Recently, my team and I were working on a project that required integrating an LLM (large language model). Naturally, we wanted the best results. So it should be simple, right? Just grab the top model, plug it in, and go. But of course, it’s never that easy.
It turns out, choosing the “best” model is more nuanced than just performance. For one, performance is subjective—it depends heavily on your specific use case. But more importantly, cost becomes a major factor in the decision-making process.
As a consumer, you don’t really deal with this complexity. You’ve got three tiers: free, the $20/month subscription, and maybe the $200 Pro tier if you’re using something like OpenAI. Those guardrails help. You don’t need to decide between 10+ models. But if you're a developer? The world is your oyster—and that can get messy fast.
Take OpenAI, for example. Even within one company, you've got GPT-4.5, GPT-4o, GPT-4o-mini, high, and on and on. Each model varies in performance, latency, and price. So now you’re not just choosing a model—you’re weighing trade-offs in cost, speed, and output quality.
Tools like Cursor or Windsor help by letting you swap models easily. But even then, you have to ask: Do I really want to wait two minutes to re-run the same query on another model? Did I lose context in the switch?
We’re still in a phase where everyone’s trying to stake their claim in the space, and understandably so. But the challenge is: there isn’t one model to rule them all—yet. That’s both a good thing and a confusing thing.

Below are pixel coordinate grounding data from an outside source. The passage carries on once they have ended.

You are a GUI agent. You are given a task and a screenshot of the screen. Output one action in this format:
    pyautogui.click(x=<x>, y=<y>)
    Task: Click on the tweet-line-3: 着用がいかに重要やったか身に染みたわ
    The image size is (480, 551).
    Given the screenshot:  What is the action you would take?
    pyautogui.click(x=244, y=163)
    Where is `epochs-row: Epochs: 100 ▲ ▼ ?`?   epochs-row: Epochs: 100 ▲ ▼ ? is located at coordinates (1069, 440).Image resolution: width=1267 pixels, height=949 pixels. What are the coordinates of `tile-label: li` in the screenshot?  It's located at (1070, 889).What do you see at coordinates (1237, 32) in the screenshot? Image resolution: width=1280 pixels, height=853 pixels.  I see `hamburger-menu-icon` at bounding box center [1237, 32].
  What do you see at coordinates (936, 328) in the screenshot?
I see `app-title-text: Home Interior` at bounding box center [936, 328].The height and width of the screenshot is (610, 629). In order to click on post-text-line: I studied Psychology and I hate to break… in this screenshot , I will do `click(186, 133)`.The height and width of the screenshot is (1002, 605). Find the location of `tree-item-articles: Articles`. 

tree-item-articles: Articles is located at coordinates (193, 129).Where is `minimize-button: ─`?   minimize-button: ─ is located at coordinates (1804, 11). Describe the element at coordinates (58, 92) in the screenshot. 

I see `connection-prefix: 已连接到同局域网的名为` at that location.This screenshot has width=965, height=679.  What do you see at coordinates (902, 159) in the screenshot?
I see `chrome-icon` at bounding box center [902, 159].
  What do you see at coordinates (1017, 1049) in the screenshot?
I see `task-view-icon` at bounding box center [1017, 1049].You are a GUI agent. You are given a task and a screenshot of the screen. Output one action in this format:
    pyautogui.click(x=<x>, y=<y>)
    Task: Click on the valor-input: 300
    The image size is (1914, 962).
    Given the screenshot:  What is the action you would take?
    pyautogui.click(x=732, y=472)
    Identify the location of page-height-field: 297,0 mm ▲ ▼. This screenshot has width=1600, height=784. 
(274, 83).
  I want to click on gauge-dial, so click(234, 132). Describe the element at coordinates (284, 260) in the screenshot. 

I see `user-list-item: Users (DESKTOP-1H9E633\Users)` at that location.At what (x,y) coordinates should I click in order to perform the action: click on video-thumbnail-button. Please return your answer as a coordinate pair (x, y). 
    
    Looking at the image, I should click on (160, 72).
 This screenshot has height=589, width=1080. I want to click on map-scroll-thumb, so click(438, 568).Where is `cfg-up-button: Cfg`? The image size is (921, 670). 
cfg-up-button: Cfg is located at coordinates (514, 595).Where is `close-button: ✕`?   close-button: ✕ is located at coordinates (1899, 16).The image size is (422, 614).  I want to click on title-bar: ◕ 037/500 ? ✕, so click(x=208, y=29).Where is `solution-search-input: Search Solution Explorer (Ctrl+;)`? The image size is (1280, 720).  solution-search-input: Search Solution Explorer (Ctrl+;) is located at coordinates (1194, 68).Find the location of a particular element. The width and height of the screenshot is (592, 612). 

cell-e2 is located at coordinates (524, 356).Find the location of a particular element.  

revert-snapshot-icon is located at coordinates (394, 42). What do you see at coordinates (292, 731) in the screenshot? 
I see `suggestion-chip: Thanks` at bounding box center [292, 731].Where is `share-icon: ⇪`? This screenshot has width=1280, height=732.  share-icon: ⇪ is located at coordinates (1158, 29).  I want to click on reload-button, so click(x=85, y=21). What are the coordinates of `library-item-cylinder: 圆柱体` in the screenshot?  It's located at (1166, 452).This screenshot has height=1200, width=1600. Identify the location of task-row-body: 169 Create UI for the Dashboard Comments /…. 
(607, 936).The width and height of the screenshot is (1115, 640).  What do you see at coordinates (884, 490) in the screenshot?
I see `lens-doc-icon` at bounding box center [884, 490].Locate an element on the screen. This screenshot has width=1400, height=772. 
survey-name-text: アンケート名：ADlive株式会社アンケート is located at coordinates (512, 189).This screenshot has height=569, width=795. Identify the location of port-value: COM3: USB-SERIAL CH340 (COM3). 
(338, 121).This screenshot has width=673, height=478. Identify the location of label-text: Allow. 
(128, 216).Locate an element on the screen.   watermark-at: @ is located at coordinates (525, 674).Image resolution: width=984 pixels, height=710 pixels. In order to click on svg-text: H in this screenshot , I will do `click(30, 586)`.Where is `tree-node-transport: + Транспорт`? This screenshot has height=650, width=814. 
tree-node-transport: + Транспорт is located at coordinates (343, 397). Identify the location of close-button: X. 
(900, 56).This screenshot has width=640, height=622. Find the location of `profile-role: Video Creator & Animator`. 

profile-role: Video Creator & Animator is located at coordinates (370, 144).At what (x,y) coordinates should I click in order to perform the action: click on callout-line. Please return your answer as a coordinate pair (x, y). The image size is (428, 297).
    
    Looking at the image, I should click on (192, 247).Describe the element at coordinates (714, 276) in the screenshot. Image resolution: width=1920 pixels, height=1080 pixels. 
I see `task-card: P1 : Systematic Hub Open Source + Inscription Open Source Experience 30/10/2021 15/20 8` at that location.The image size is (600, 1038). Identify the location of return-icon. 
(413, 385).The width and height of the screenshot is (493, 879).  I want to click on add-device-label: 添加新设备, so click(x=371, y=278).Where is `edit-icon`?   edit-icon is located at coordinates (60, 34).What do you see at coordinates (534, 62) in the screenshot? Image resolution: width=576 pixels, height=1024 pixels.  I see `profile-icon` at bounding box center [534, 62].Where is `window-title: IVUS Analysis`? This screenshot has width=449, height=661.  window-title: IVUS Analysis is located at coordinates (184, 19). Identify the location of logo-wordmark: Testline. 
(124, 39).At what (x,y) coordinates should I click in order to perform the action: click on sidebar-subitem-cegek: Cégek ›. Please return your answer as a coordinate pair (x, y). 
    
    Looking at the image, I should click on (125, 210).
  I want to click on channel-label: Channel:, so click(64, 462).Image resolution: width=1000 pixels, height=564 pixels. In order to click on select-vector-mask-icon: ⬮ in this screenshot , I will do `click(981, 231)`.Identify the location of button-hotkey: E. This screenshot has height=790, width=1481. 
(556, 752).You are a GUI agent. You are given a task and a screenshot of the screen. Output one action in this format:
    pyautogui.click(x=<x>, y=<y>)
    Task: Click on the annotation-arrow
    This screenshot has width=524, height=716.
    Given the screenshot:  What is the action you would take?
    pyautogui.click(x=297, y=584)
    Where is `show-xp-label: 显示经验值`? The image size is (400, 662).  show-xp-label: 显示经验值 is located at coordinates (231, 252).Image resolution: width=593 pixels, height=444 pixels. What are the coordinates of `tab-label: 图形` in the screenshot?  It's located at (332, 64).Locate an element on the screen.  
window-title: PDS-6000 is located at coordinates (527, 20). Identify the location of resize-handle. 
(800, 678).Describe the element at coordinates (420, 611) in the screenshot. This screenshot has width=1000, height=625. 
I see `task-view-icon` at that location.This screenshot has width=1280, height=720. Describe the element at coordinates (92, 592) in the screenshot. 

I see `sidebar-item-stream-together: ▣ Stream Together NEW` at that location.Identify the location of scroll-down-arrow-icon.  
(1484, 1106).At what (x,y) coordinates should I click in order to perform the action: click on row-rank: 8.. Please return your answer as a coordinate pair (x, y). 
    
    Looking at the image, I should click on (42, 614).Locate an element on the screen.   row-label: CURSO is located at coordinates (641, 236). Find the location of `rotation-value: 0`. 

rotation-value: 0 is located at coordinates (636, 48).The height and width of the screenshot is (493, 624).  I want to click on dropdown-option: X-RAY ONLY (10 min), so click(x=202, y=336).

Here’s the simple framework I use to evaluate which model to use in development:
Define evaluation metrics. What’s the model being used for? How good does it need to be? Forget general benchmarks—they may not apply. Set your own based on the task at hand.
Consider pricing and spend limits. What are the trade-offs? Is the model performance worth the cost?
Think long term. What’s the switching cost if I change models later? Am I betting on a provider that’s investing in rapid improvements?
Lastly, if you want a quick side-by-side comparison, I usually just ask Perplexity to generate a table comparing the models I’m evaluating. Saves time—and your sanity.